Pauvre guerre des images

Depuis le 11 janvier dernier, la France est en guerre au Mali. Une guerre lointaine, menée par notre armée de métier... et les professionnels de la communication qui l'entourent.

A ceux de mes lecteurs qui regardent les journaux télévisés. Oui, vous, là. N''ayez pas honte, relevez la tête. Et dites-moi : y avez-vous vu, depuis le début des conflits, la moindre image de gens en train de... se battre ? Non, hein ? Rien de tel, juste quelques images très abstraites et décalés. des soldats français qui patrouillent... sur les Champs-Élysées, en mode Vigipirate. Des Rafales ravitaillés en plein vol. Tout cela a bien sûr à voir avec ce qui se passe au Mali - les avions partent pour des missions lointaines, le plan Vigipirate a été relevé à "rouge renforcé" (?). Mais force nous est de constater que les images se contentent de figurer cette guerre, sans la montrer. Des images qui figurent avant tout la dimension rassurante, positive de cette guerre : la France dispose d'une armée aux équipements performants, aptes à mener à bien des opérations délicates (le ravitaillement en vol). Nos soldats sont avant tout des soldats de la paix, de la protection des libertés civiles (Vigipirate). Les vidéos postées sur le fil Tweeter du ministère de la défense délivrent le même message : logistique, paquetage, départ coordonné vers une guerre lointaine. Dont ne filtre aucune image. Le sable du Sahara aurait-il endommagé les lentilles des caméras du service Communication des armées ?

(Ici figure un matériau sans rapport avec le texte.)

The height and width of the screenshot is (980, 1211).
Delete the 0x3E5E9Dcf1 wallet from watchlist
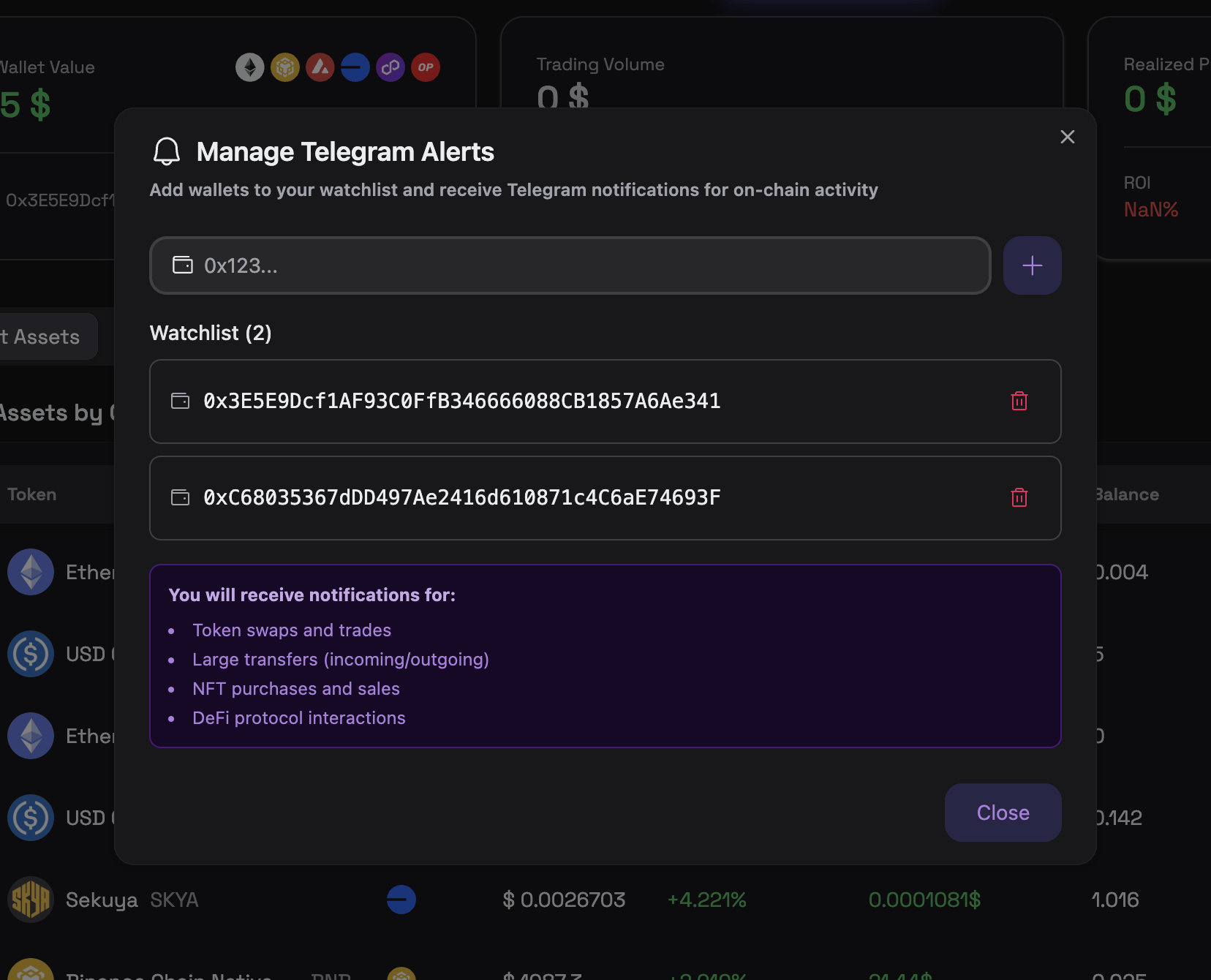point(1019,401)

Posez les caméras, verrouillez les discours. Les responsables politiques, Président en tête, se contentent au sujet de cette guerre de renvoyer aux mêmes mots, aux mêmes éléments de rhétorique martiale. La France est au Mali pour "chasser" les "terroristes djihadistes", rompez les rangs. François Hollande, Laurent Fabius, Jean-Yves Le Drian limitent ainsi autant que possible le risque de polémique. Même le mot "islamiste" a disparu, remplacé aussi sec par "djihadiste" ! Pas question de gâcher l'ambiance, dans un contexte sondagier si délicieux : selon BVA, les trois quart des français approuvent l'intervention !

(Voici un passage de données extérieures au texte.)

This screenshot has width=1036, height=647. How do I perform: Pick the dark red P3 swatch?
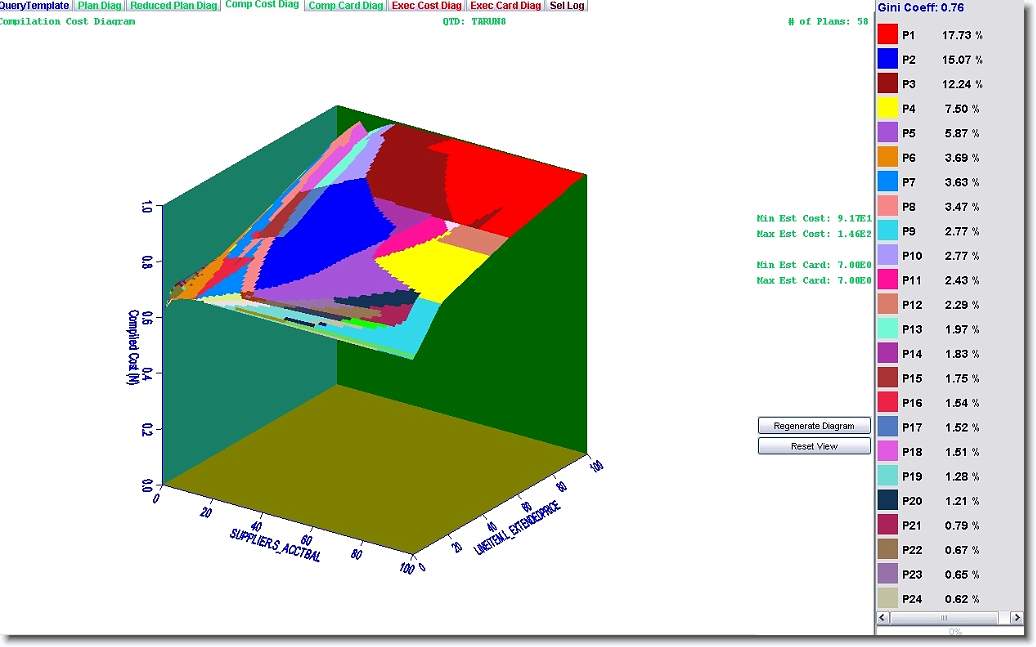point(887,84)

 On assiste donc à un face-à-face troublant. D'un côté, un staff de communication qui fait un remarquable travail de rétention d'information, c'est à dire qui s'arrange pour donner l'impression de montrer des images, de parler de la situation, tout en ne montrant et en ne disant... rien. De l'autre, des Français globalement enthousiastes, au sujet d'une guerre dont nous ne savons rien ou presque, sinon qu'on y tue des gens qui tuent et violent, eux-même, au nom de valeurs absolument opposées aux nôtres. Ce qui, tout bien pesé, ne fait pas bien lourd en matière de renseignements... Surtout lorsqu'on tient compte du fait que cette région du Sahel est le siège d'une guérilla très compliquée où interviennent al-Qaida au Maghreb islamique, le Mujao (Mouvement pour l'unicité et le jihad en Afrique de l'Ouest) et Ansar Dine, sans compter les divers groupes Touaregs qui peuvent être amenés à faire alliance avec les uns et les autres en fonction des circonstances et compte tenu de leur haine commune contre le Mali. 

J'ai le souvenir d'avoir interviewé dans un lointain passé de pigiste musique le groupe Tinariwen, ex-rebelles touaregs du Nord Malien. Allez, c'est l'heure de la pause musicale :



 
Et la guerre alors ? Eh bien on a compris, rien ne filtre hors du barrage de slogans simplistes et de vidéoclips à la gloire de nos armées. On attend donc les témoignages confidentiels, les récits contradictoires, les photos volées, les journalistes un peu imprudents qui nous permettront d'en apprendre un peu plus. Peut-être, malheureusement, bien plus tard.